◆ **Task to carry out**
Search the entries below for "Sandstone & York Stone Cleaning (268, 646)". Give that line and all the lines after it again, exactly, through the last, without pictures.

Data records:
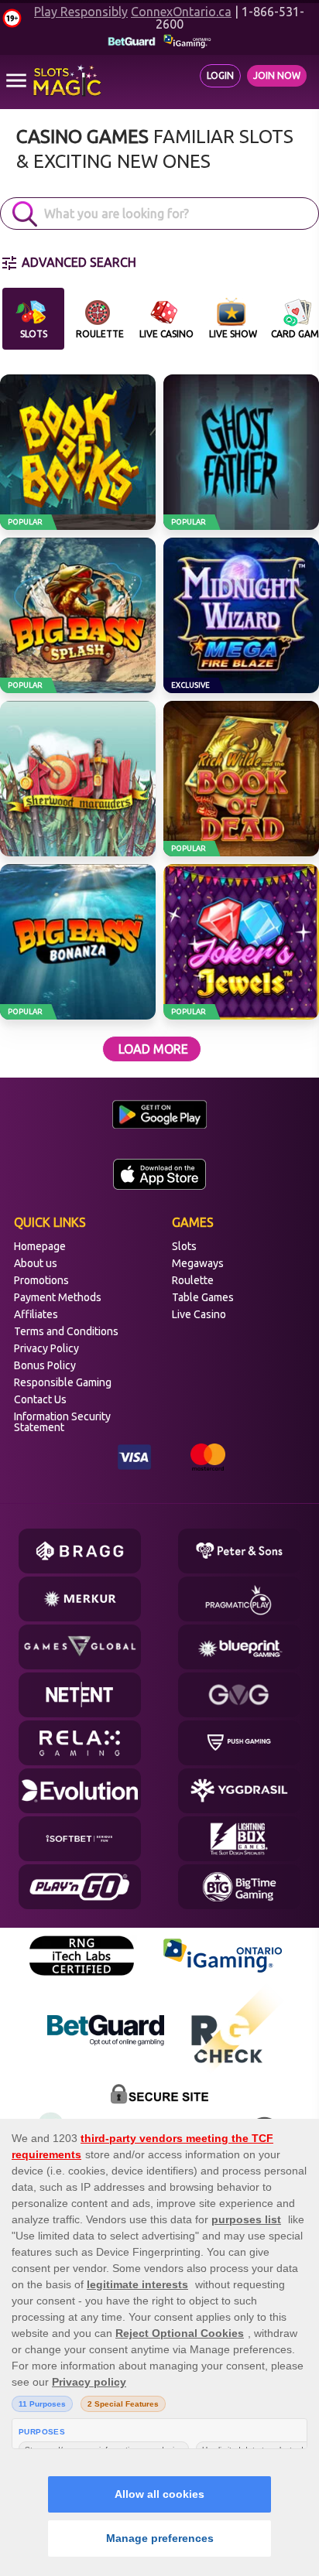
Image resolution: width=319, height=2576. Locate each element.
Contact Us (40, 1399)
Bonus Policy (45, 1365)
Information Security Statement (62, 1422)
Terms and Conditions (66, 1331)
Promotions (41, 1280)
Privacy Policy (46, 1348)
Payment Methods (57, 1297)
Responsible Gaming (62, 1382)
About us (35, 1263)
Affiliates (36, 1314)
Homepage (40, 1246)
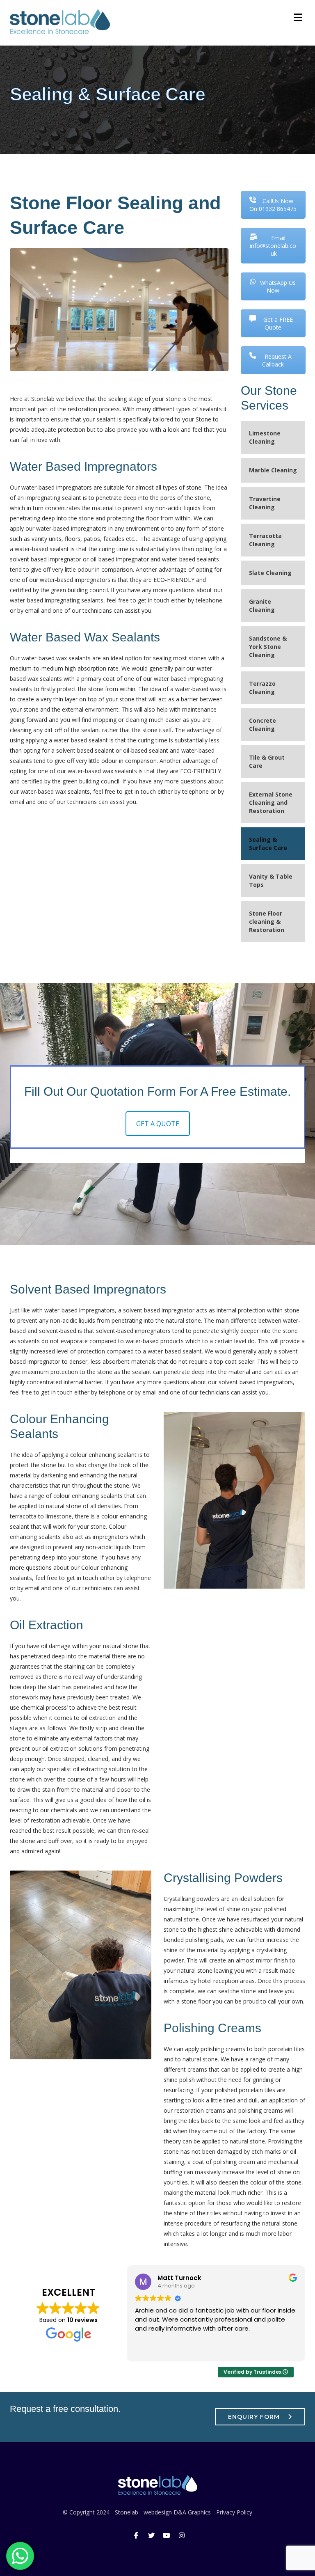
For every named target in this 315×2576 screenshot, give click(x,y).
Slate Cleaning (270, 573)
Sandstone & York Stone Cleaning (268, 646)
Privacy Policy (234, 2512)
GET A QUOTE (157, 1123)
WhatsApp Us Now (278, 286)
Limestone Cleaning (265, 437)
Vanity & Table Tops (270, 880)
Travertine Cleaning (265, 503)
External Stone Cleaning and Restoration (270, 802)
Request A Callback (277, 360)
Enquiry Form (254, 2416)
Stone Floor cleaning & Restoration (266, 921)
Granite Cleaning (262, 606)
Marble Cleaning (273, 470)
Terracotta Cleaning (265, 540)
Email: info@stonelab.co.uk (273, 245)
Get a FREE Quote (277, 323)
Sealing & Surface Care (268, 844)
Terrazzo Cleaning (262, 688)
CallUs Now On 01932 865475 (273, 205)
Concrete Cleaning (262, 725)
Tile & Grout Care (267, 761)
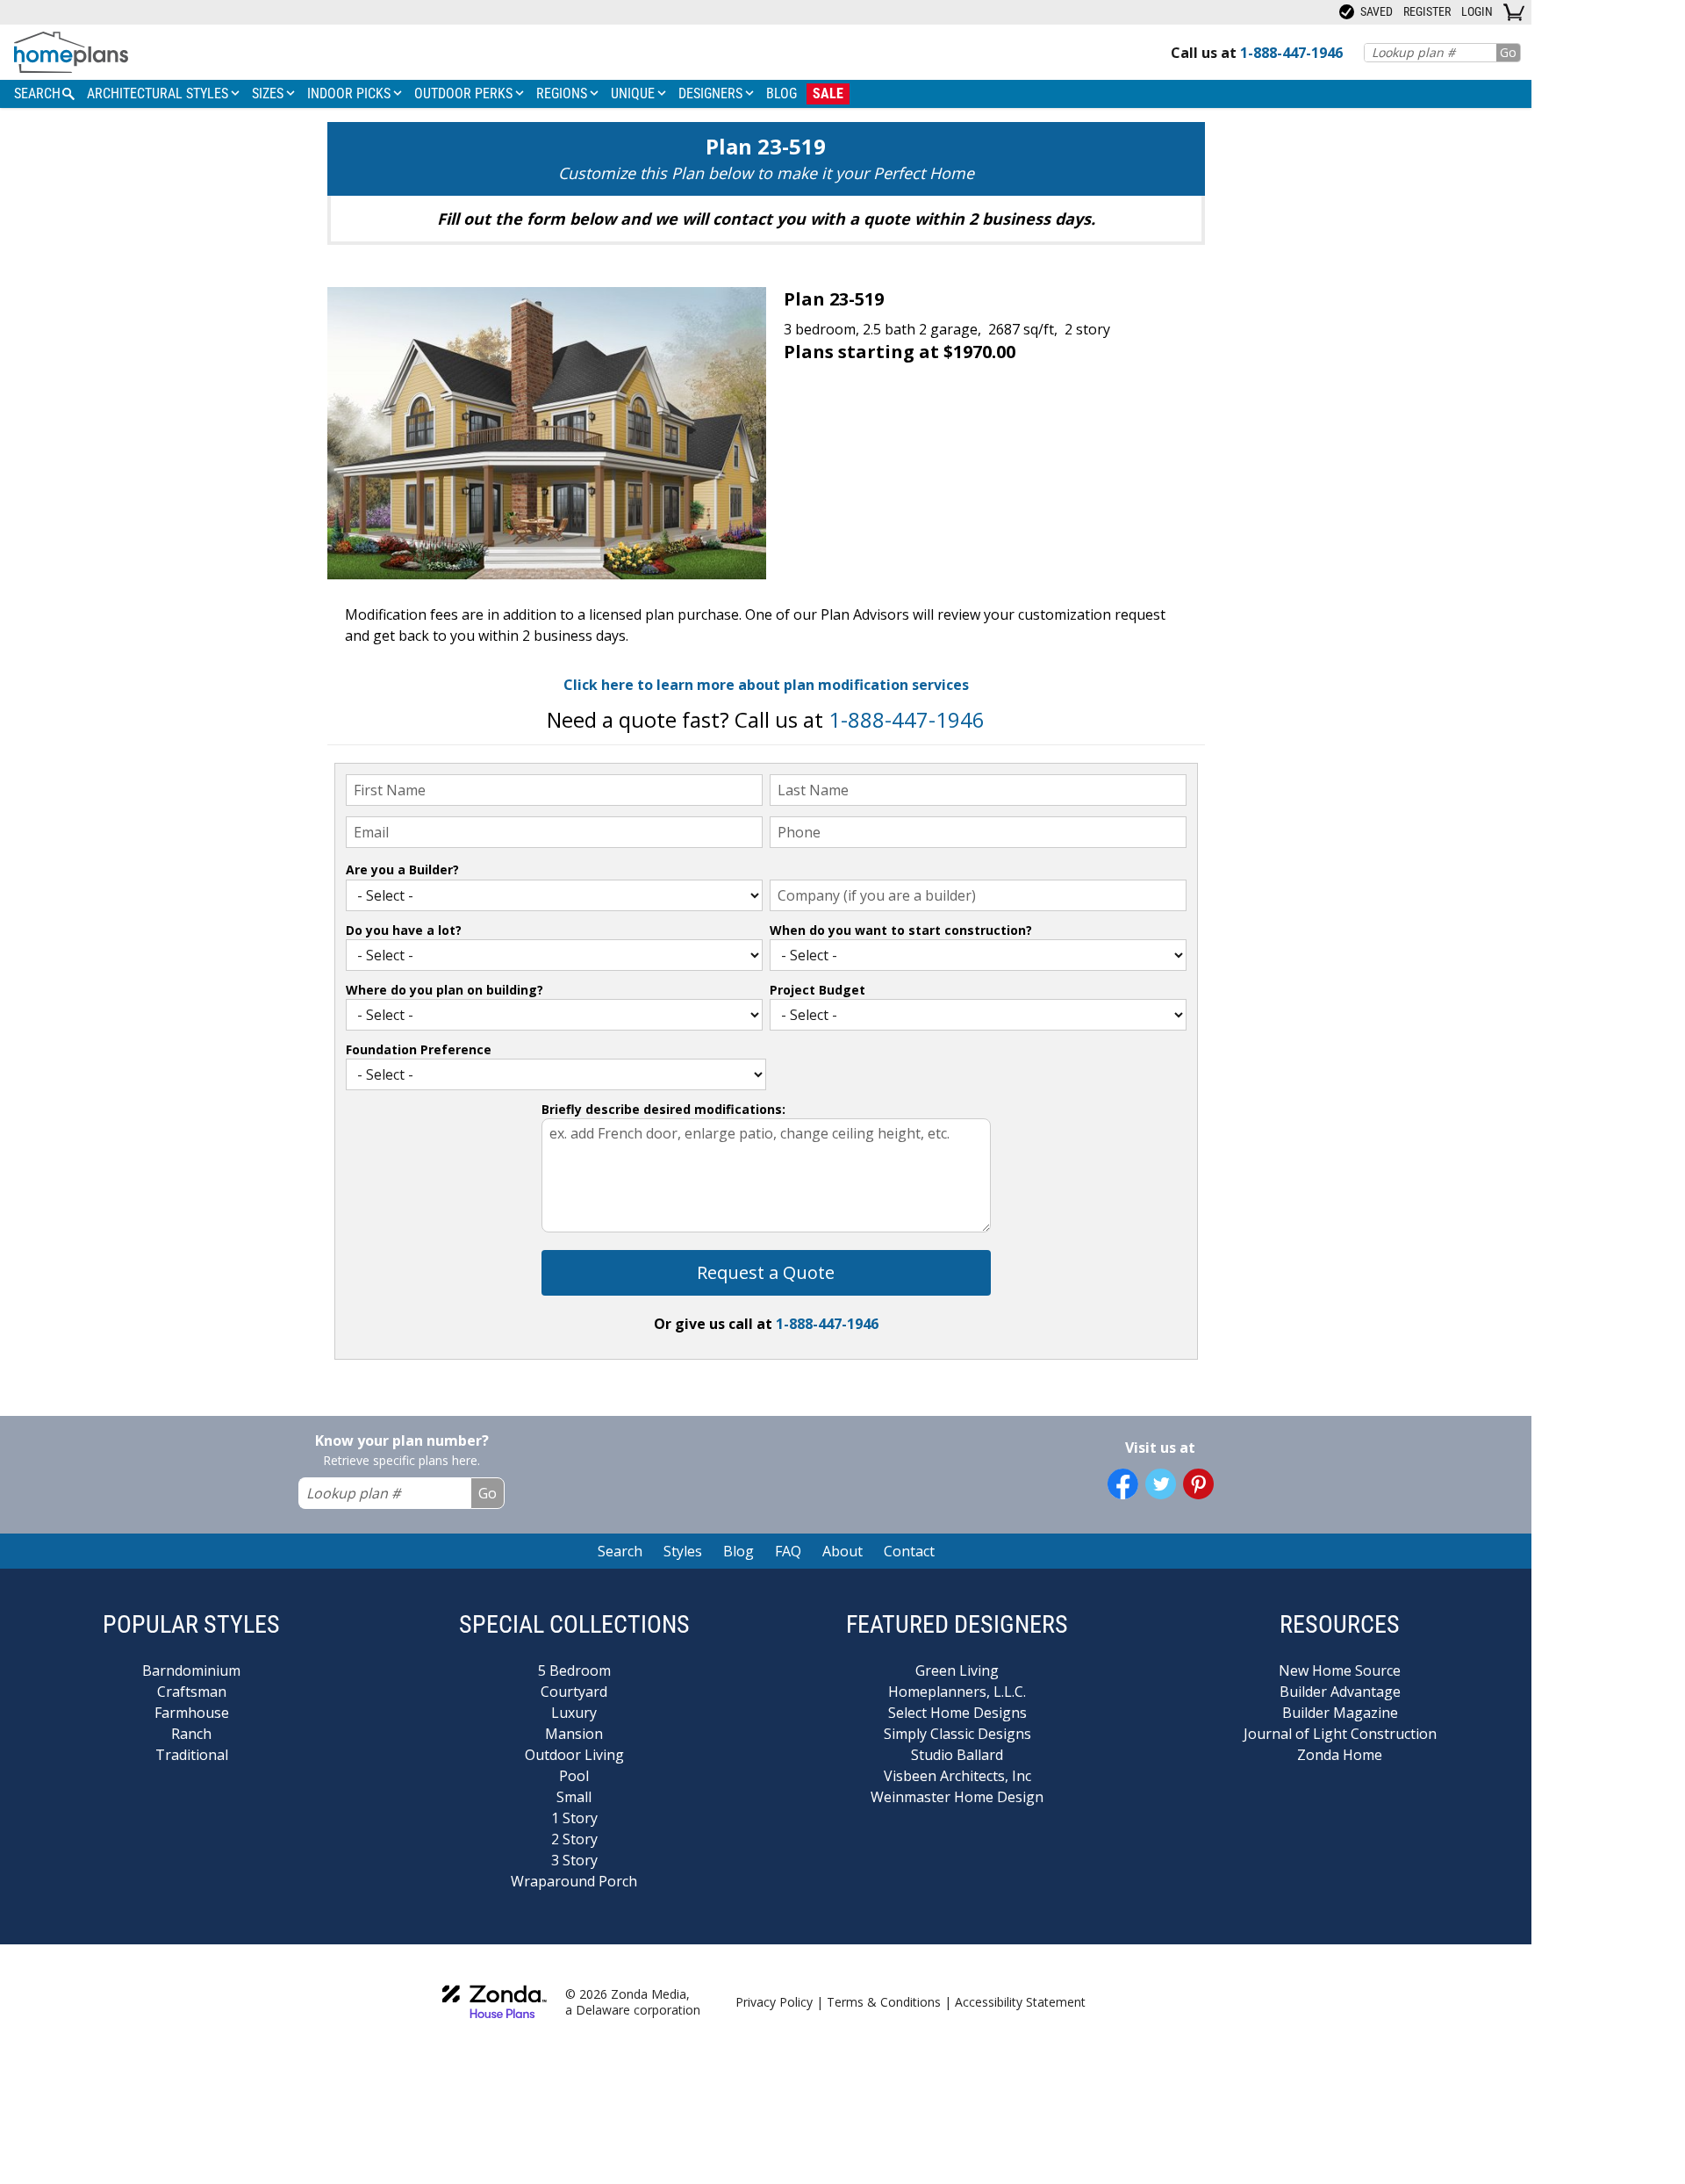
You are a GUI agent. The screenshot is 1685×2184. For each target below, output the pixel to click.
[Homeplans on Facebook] (1123, 1484)
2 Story (574, 1839)
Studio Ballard (957, 1754)
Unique (634, 93)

◆ **Response to this task**
Sandstone & York Stone Cleaning (268, 646)
Privacy Policy (234, 2512)
GET A QUOTE (157, 1123)
WhatsApp Us Now (278, 286)
Limestone Cleaning (265, 437)
Vanity & Table Tops (270, 880)
Travertine Cleaning (265, 503)
External Stone Cleaning and Restoration (270, 802)
Request A Callback (277, 360)
Enquiry Form (254, 2416)
Stone Floor cleaning & Restoration (266, 921)
Granite Cleaning (262, 606)
Marble Cleaning (273, 470)
Terracotta Cleaning (265, 540)
Email: info@stonelab.co.uk (273, 245)
Get a FREE Quote (277, 323)
Sealing & Surface Care (268, 844)
Terrazzo Cleaning (262, 688)
CallUs Now On 01932 865475 (273, 205)
Concrete Cleaning (262, 725)
Tile & Grout Care (267, 761)
You are a GUI agent. The screenshot is 1685×2184. For each target below, output the pixel to click.
[Homeplans on Facebook] (1123, 1484)
2 Story (574, 1839)
Studio Ballard (957, 1754)
Unique (634, 93)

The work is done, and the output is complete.